Collected data entries:

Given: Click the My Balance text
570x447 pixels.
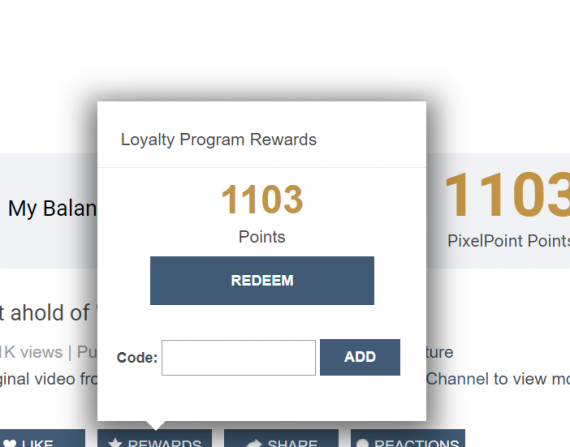Looking at the screenshot, I should pos(52,208).
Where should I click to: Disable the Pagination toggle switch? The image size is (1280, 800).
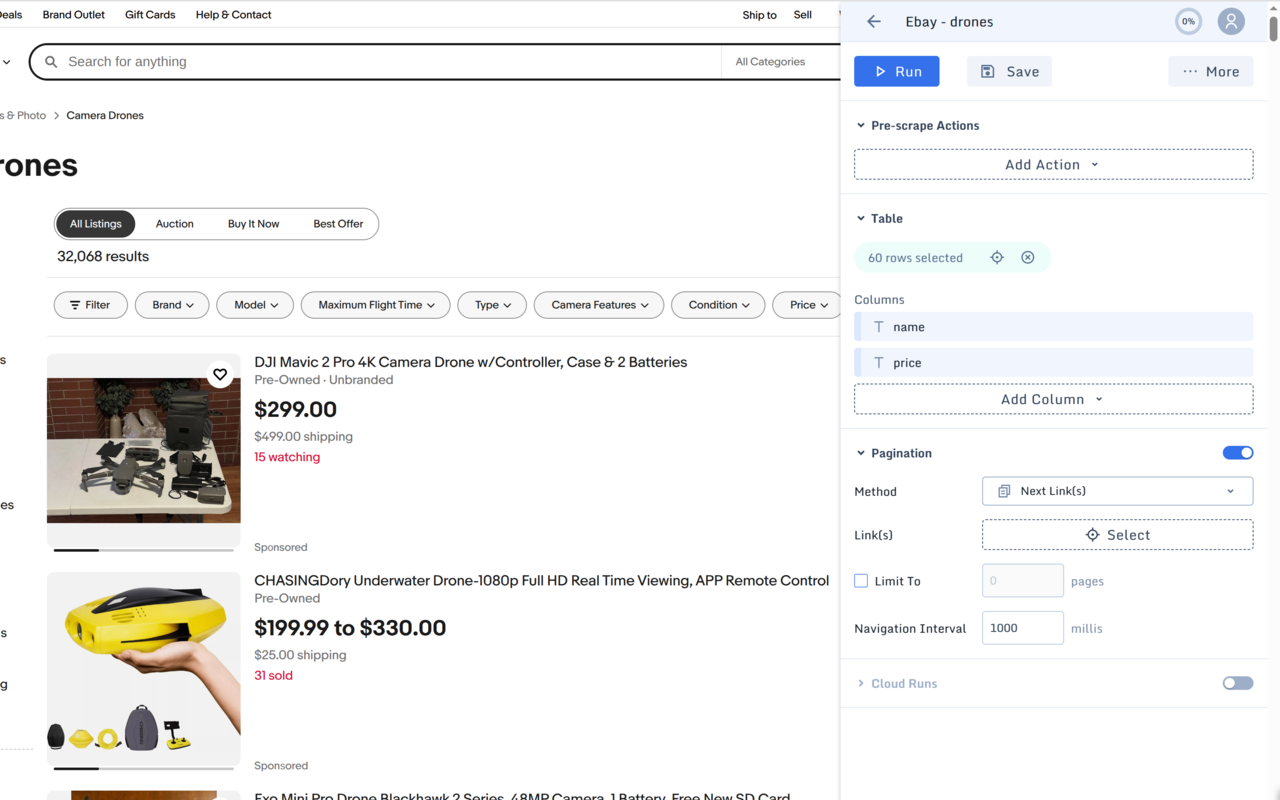pos(1237,453)
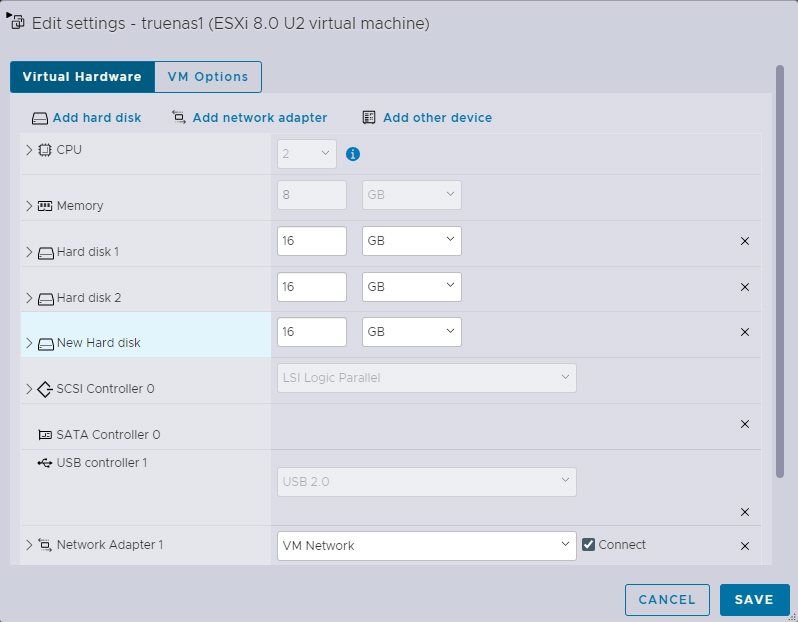Delete New Hard disk via X icon
The height and width of the screenshot is (622, 798).
pos(744,332)
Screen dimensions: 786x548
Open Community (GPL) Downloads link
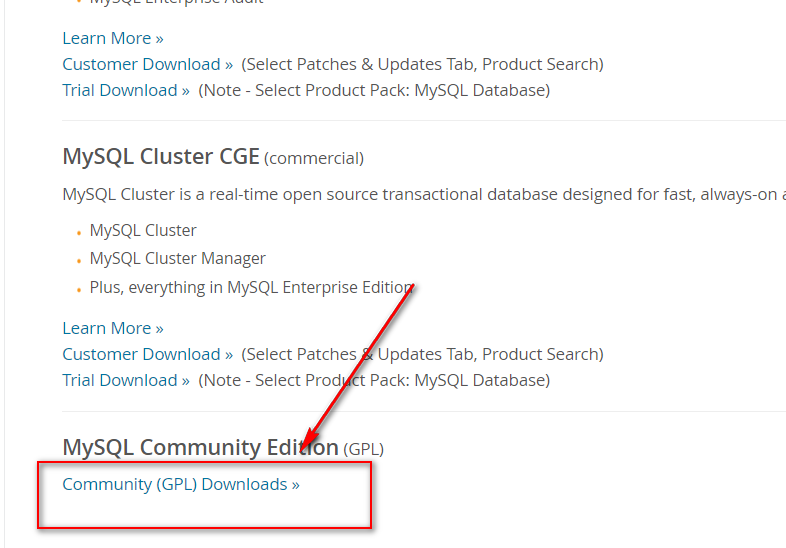[180, 485]
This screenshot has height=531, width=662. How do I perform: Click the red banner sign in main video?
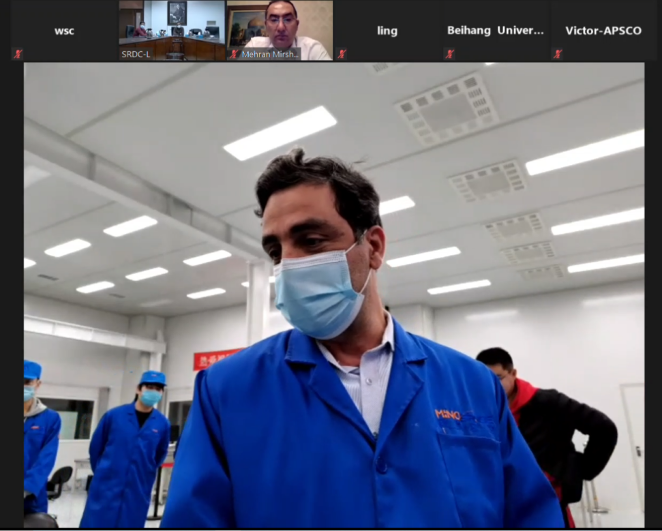(217, 358)
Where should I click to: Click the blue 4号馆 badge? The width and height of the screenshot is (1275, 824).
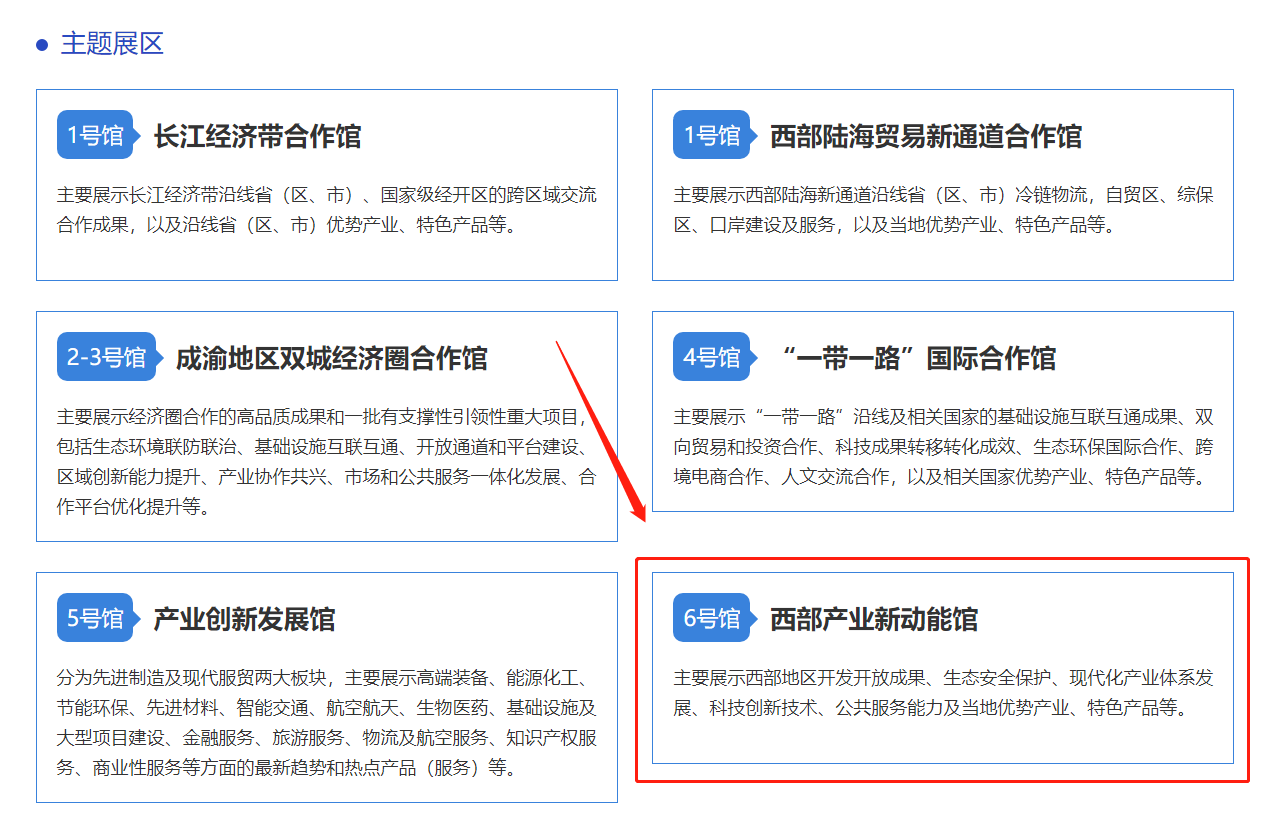point(712,357)
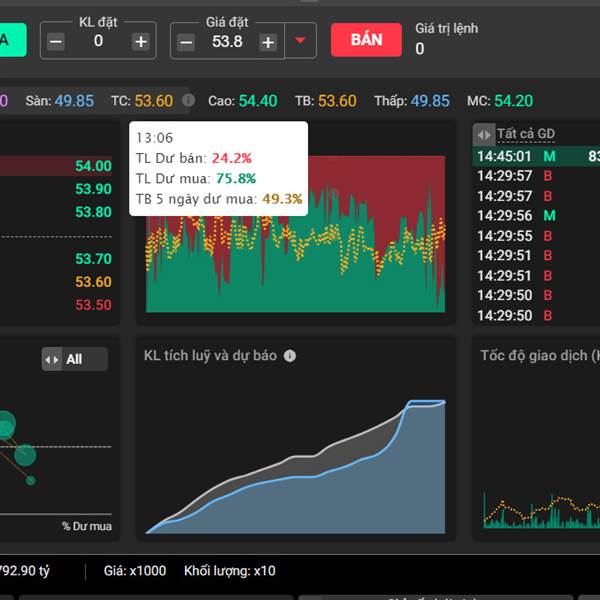This screenshot has height=600, width=600.
Task: Select the 53.60 reference price level
Action: click(93, 282)
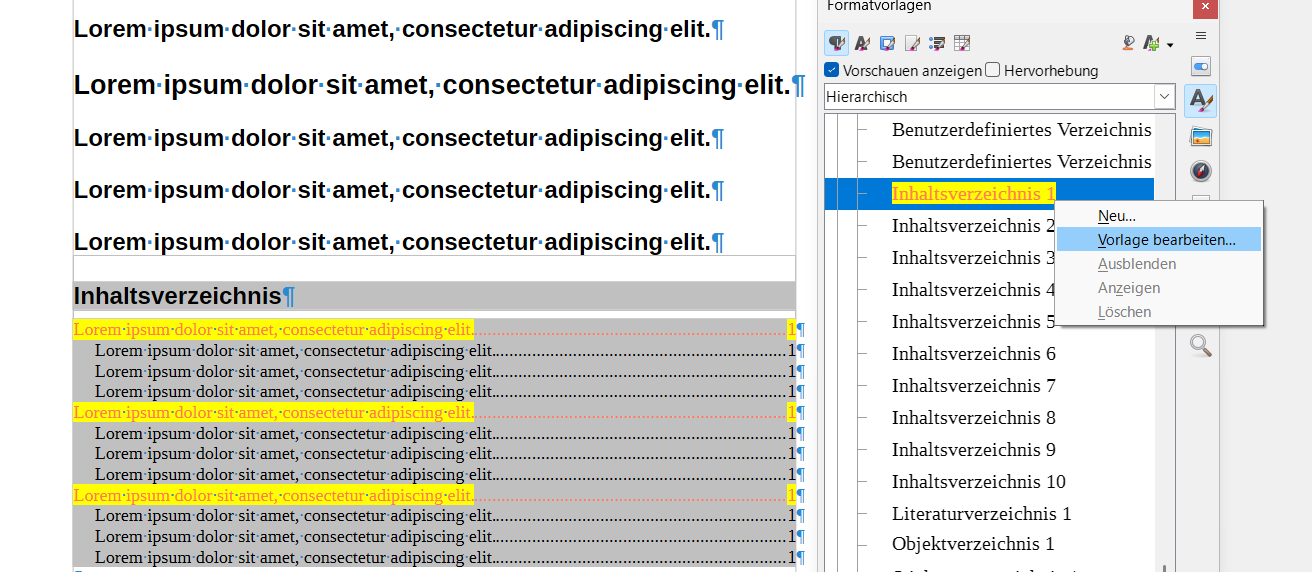Open the new style from selection dropdown arrow
Screen dimensions: 1312x572
(1169, 44)

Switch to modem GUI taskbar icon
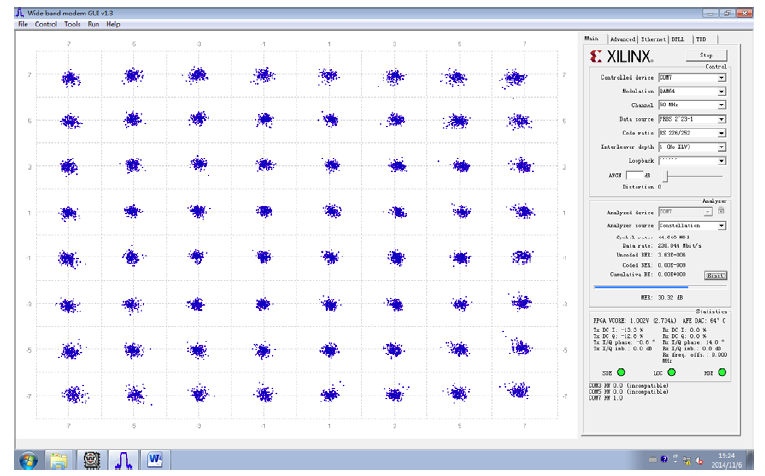pyautogui.click(x=123, y=460)
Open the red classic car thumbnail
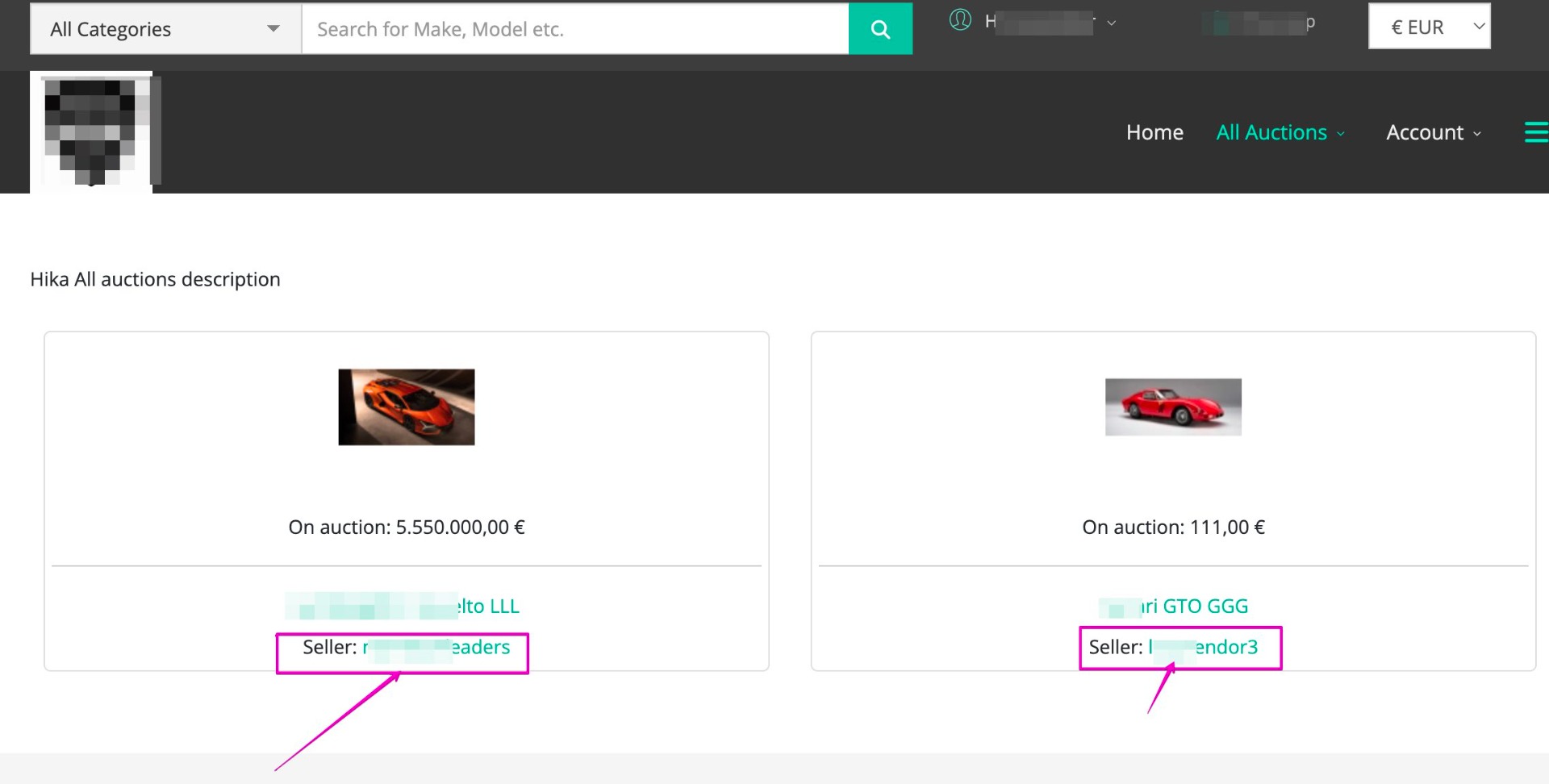Viewport: 1549px width, 784px height. tap(1173, 407)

TASK STATEMENT:
Transcribe each entry exactly; images stay out.

EXPECTED ANSWER:
Given: Click the My Balance text
570x447 pixels.
Looking at the screenshot, I should pos(52,208).
Where should I click to: Disable the Pagination toggle switch? The image size is (1280, 800).
pos(1237,453)
Delete New Hard disk via X icon
The height and width of the screenshot is (622, 798).
pos(744,332)
Screen dimensions: 786x548
Open Community (GPL) Downloads link
[180, 485]
This screenshot has height=531, width=662. How do I perform: Click the red banner sign in main video?
(217, 358)
Where should I click to: Click the blue 4号馆 badge? The width and height of the screenshot is (1275, 824).
point(712,357)
This screenshot has height=600, width=600.
Task: Select the 53.60 reference price level
Action: click(93, 282)
Open the new style from selection dropdown arrow
Screen dimensions: 1312x572
(1169, 44)

Switch to modem GUI taskbar icon
pyautogui.click(x=123, y=460)
Open the red classic car thumbnail
Viewport: 1549px width, 784px height. tap(1173, 407)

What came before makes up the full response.